What is required:
Starting with the line that contains "Open the Chrome three-dot menu" and stopping after the line that contains "Task: Show previous", copy the entries below exactly. Include nothing else.

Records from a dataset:
☆ ☆ ☆ ☆ ☆ ☆ ☆
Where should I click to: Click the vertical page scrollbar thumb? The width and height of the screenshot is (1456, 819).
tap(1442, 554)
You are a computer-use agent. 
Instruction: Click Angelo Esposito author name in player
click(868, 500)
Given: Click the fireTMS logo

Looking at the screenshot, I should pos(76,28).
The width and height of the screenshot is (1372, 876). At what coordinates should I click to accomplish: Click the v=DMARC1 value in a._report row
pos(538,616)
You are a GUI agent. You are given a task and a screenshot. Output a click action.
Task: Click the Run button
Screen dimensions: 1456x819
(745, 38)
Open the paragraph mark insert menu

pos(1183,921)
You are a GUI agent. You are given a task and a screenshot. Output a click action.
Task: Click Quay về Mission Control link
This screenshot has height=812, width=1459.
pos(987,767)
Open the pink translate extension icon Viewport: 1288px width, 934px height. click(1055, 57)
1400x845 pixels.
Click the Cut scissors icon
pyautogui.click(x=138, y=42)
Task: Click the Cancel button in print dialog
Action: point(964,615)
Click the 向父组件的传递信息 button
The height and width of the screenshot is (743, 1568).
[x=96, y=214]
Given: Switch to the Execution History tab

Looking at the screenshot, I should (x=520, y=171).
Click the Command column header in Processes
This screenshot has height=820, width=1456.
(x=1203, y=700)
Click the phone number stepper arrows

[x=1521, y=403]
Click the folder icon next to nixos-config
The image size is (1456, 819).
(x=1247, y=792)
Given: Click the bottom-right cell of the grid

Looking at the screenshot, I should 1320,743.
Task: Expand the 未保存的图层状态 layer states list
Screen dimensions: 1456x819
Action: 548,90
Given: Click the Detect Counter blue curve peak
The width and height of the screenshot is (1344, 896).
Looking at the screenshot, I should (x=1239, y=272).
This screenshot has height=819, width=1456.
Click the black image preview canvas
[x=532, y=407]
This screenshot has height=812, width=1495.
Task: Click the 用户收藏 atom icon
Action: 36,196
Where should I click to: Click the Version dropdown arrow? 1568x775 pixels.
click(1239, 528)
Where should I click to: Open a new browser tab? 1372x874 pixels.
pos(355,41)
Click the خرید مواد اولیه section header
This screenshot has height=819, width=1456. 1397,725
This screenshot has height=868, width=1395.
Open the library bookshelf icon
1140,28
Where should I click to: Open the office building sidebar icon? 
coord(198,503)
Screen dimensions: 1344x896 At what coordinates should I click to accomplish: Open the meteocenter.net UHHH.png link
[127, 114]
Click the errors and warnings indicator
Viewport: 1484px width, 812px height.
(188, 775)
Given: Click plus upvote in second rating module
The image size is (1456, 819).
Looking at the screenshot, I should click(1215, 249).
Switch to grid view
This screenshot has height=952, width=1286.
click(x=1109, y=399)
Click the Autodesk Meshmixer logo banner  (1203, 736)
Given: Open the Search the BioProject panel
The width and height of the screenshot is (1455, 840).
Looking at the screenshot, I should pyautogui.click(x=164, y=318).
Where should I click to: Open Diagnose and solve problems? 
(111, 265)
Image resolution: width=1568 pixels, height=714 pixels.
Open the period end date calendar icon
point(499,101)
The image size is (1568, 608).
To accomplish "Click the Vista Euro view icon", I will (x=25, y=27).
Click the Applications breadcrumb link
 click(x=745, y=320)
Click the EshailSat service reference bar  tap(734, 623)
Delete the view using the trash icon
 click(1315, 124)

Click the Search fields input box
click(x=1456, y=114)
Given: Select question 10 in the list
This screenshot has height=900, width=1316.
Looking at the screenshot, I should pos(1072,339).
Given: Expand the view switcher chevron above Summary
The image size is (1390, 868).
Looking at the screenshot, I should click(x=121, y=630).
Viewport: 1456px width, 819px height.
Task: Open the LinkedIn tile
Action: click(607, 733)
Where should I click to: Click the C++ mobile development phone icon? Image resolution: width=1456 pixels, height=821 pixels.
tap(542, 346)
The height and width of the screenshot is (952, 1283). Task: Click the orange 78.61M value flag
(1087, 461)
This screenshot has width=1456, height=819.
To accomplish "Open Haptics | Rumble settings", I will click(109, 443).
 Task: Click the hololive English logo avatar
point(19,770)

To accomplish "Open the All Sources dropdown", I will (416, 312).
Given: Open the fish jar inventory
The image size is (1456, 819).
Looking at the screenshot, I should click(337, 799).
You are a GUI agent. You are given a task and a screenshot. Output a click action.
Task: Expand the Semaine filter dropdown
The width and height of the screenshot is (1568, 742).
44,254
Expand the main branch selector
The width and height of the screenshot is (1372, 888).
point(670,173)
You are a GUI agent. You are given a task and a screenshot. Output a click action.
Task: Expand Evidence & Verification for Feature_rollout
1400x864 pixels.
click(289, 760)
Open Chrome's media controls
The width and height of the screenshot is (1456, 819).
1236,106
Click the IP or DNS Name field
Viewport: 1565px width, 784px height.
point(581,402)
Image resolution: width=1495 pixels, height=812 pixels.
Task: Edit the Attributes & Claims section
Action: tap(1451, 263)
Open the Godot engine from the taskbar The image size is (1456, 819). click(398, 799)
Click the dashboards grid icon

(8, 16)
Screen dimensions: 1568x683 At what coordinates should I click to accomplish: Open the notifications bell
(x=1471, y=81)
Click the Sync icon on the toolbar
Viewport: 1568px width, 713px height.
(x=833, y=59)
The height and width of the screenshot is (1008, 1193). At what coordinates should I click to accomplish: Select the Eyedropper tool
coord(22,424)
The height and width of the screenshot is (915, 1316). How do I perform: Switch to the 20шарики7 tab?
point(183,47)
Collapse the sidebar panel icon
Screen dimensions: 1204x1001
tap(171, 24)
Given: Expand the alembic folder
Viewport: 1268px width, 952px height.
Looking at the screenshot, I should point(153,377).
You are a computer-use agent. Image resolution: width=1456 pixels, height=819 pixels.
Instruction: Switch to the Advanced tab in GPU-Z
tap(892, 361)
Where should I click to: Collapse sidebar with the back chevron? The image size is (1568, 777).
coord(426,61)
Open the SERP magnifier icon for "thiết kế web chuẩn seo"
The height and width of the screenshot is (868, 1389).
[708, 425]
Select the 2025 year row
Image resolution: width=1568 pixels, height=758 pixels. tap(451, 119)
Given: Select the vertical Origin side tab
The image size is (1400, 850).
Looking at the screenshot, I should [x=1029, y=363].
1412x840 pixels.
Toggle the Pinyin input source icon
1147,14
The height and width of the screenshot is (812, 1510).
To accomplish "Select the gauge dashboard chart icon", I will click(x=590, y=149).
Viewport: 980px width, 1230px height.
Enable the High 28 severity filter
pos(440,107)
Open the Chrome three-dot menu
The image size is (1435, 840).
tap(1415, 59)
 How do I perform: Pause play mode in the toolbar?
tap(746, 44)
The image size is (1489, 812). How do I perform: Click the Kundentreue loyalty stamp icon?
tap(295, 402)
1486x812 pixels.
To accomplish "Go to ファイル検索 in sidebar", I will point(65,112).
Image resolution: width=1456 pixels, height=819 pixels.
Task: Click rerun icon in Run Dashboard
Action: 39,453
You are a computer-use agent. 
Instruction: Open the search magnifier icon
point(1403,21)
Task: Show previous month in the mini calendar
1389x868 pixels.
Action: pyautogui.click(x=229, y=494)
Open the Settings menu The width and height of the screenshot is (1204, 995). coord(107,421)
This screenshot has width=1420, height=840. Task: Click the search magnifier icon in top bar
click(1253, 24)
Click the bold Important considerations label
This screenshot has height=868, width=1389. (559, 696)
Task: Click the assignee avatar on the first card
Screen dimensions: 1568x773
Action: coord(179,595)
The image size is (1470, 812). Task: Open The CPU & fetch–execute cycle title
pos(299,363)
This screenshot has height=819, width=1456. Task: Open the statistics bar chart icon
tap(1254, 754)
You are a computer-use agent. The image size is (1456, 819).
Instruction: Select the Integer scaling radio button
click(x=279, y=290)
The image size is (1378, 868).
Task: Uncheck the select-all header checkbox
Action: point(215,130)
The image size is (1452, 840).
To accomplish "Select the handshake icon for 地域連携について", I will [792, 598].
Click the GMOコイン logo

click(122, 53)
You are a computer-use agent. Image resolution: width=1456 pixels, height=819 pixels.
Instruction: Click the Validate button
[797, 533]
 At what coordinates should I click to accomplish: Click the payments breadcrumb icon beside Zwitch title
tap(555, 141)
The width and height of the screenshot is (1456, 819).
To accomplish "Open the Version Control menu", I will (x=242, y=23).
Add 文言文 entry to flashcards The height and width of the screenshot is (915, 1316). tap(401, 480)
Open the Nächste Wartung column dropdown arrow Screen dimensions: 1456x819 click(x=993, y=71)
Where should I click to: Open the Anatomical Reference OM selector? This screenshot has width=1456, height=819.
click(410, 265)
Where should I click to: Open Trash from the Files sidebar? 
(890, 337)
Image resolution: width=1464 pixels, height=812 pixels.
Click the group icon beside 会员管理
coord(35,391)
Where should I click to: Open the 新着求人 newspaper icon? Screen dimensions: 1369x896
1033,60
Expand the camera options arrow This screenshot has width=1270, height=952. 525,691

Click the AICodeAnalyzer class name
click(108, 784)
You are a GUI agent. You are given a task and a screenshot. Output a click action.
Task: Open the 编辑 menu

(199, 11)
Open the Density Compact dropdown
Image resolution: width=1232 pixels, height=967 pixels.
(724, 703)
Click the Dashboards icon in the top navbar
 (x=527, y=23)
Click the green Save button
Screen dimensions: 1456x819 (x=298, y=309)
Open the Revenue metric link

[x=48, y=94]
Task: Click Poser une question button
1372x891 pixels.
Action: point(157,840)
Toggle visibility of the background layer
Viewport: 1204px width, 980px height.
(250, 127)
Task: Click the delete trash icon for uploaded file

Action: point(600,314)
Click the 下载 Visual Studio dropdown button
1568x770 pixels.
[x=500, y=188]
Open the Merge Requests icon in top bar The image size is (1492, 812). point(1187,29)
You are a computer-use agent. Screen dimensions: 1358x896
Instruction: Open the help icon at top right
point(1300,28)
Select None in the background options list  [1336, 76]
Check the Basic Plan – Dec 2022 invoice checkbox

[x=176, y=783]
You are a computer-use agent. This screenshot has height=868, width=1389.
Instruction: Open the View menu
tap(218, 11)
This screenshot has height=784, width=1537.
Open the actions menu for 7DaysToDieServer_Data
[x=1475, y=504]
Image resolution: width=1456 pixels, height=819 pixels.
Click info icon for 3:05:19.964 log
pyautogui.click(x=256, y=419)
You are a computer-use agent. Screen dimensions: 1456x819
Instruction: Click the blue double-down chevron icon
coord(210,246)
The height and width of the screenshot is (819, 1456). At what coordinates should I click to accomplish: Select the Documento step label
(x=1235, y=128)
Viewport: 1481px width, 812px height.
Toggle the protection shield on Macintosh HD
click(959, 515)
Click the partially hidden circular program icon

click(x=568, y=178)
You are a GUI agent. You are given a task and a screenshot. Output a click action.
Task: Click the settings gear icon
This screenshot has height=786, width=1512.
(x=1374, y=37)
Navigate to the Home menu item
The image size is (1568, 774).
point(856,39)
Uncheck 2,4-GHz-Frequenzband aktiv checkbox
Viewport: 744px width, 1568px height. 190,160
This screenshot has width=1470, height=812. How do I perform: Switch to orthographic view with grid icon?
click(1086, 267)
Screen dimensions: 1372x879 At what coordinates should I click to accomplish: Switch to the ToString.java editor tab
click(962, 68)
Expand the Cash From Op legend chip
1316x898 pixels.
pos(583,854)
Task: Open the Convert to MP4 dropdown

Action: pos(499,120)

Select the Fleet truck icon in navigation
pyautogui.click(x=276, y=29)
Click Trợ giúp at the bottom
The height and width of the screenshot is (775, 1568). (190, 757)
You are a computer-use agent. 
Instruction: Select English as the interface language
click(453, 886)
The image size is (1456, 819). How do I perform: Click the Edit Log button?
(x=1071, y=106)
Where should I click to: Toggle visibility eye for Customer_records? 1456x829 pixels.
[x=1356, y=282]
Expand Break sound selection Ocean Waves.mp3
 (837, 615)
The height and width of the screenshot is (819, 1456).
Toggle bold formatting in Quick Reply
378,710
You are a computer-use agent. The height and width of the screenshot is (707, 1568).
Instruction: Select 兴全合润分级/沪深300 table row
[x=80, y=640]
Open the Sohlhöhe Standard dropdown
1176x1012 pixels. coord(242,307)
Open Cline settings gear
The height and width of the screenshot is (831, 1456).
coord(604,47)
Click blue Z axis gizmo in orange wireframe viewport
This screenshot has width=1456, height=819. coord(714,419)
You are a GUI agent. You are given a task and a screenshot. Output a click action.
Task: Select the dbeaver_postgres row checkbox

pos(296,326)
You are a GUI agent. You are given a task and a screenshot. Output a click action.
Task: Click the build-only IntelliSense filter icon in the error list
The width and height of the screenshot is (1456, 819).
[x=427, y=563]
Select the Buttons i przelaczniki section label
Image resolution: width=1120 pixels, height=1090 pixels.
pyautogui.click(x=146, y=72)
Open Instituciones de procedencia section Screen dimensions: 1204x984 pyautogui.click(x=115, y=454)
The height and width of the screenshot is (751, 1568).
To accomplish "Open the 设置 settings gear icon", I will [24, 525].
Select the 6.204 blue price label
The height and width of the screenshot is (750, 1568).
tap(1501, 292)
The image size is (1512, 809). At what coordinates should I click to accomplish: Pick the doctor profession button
☆ ☆ ☆ ☆ ☆ ☆ ☆
Answer to this task:
Open the Chrome three-dot menu
The image size is (1435, 840).
tap(1415, 59)
 How do I perform: Pause play mode in the toolbar?
tap(746, 44)
The image size is (1489, 812). How do I perform: Click the Kundentreue loyalty stamp icon?
tap(295, 402)
1486x812 pixels.
To accomplish "Go to ファイル検索 in sidebar", I will point(65,112).
Image resolution: width=1456 pixels, height=819 pixels.
Task: Click rerun icon in Run Dashboard
Action: 39,453
You are a computer-use agent. 
Instruction: Open the search magnifier icon
point(1403,21)
Task: Show previous month in the mini calendar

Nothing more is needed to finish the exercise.